Sasha Dichter is the Director of Business Development at Acumen Fund, a global non-profit venture capital fund that invests in enterprises that fight poverty in the developing world. He writes in his blog about how optimism and pessimism play a part in today’s financial markets. He tells an old joke to illustrate the subjectivity of a down-turn:
Two guys hear a bear outside their tent in the woods. The first guy starts lacing up his Nikes, and the second guy says, ‘What are you doing? There’s no way you can outrun a bear.’ The first guy says, ‘I don’t have to run faster than the bear; I just have to run faster than you.’

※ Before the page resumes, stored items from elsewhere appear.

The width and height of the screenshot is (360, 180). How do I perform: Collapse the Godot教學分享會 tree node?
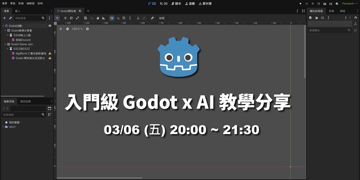pos(5,30)
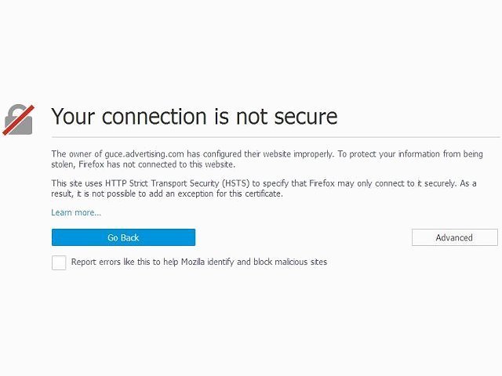The width and height of the screenshot is (502, 376).
Task: Enable the Report errors checkbox
Action: point(59,262)
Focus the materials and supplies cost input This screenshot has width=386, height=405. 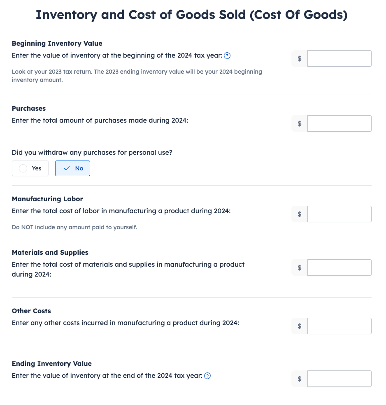(x=339, y=268)
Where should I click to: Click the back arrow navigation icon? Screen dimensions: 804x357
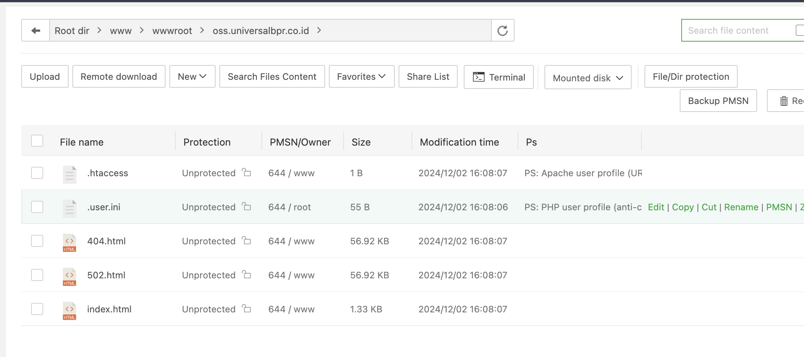[36, 31]
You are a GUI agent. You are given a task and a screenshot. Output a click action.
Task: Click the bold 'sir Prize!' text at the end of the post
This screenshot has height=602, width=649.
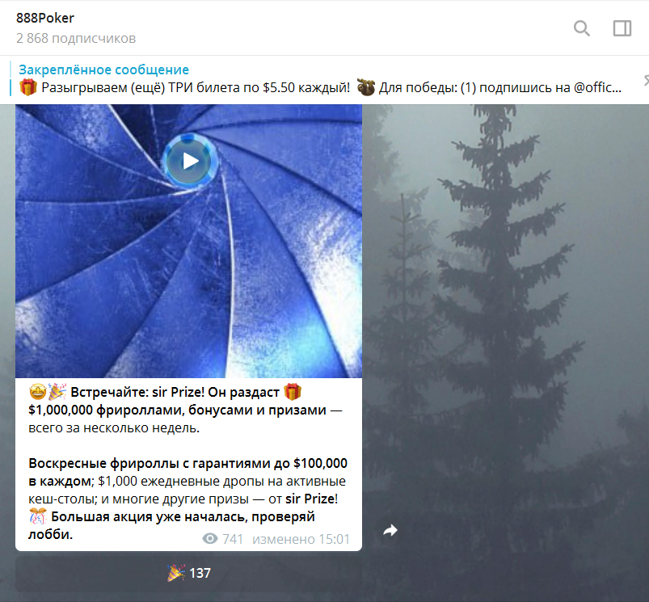(x=312, y=499)
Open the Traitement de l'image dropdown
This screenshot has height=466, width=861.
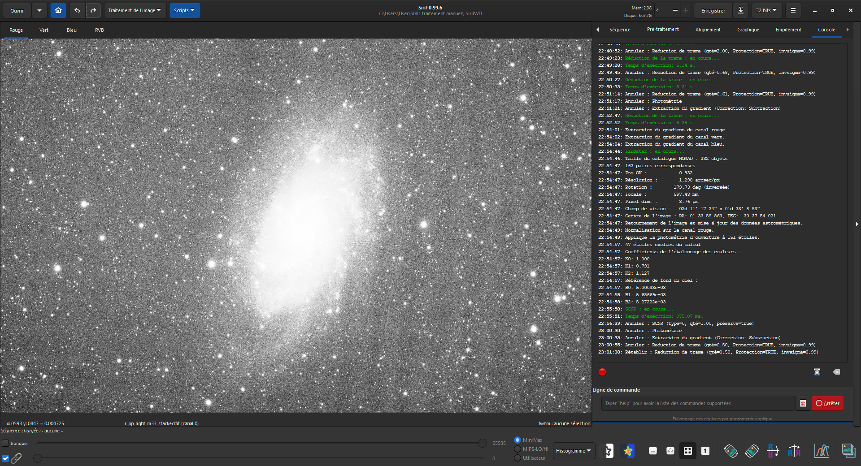click(x=135, y=10)
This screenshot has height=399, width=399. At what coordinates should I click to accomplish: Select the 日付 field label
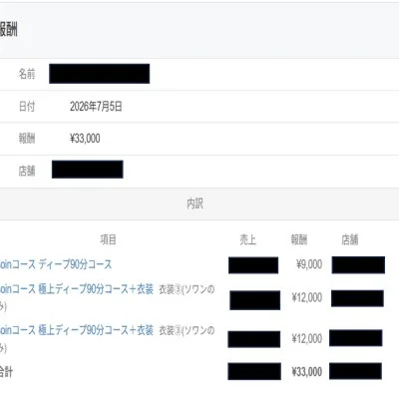pos(27,107)
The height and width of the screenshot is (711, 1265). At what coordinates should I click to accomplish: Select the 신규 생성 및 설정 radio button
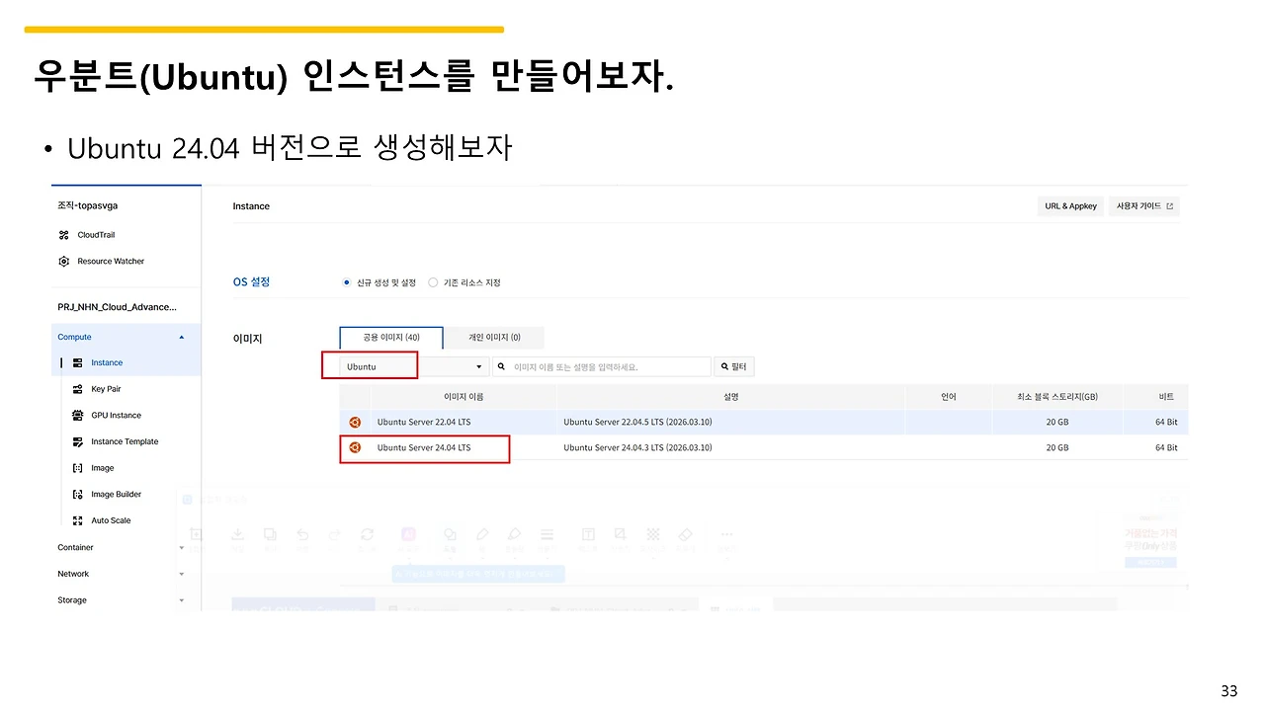pos(346,281)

This is an illustration of the mercenary and opportunistic attitude that played a part in creating the current mess in the world economy. Dichter’s concern is about how donors and foundations will react to this downturn, whether they will react like the camper in sneakers and consider charity a disposable luxury or become more philanthropic because of the greater need of the most vulnerable among us.

Sasha Dichter
Dichter has a Manifesto on the same website, In Defense of Raising Money. It is worth reading for any fund raiser, any non-profit leader, and certainly for donors. In it he says that we may need a new word for fund raiser and says he,
… would rather be an evangelist, a storyteller, an educator, a translator, a table‐pounder, a guy on his soap box, a woman with a megaphone, a candidate for change.
And Dichter is, like many professional fund raisers, inspirational and optimistic. Back on his posting about the current economic downturn, he says,
From what I’ve seen so far, donors and foundations are taking their philanthropic commitments very seriously and doing what they can to step up and support the nonprofits they believe in. And that’s a good thing. It’s tantamount to running TOWARDS the bear and scaring him away.
Perhaps if we all pump up our cooperation and optimism to run towards the bear, it will benefit the people in the most need - and the bear may magically turn into back into a bull.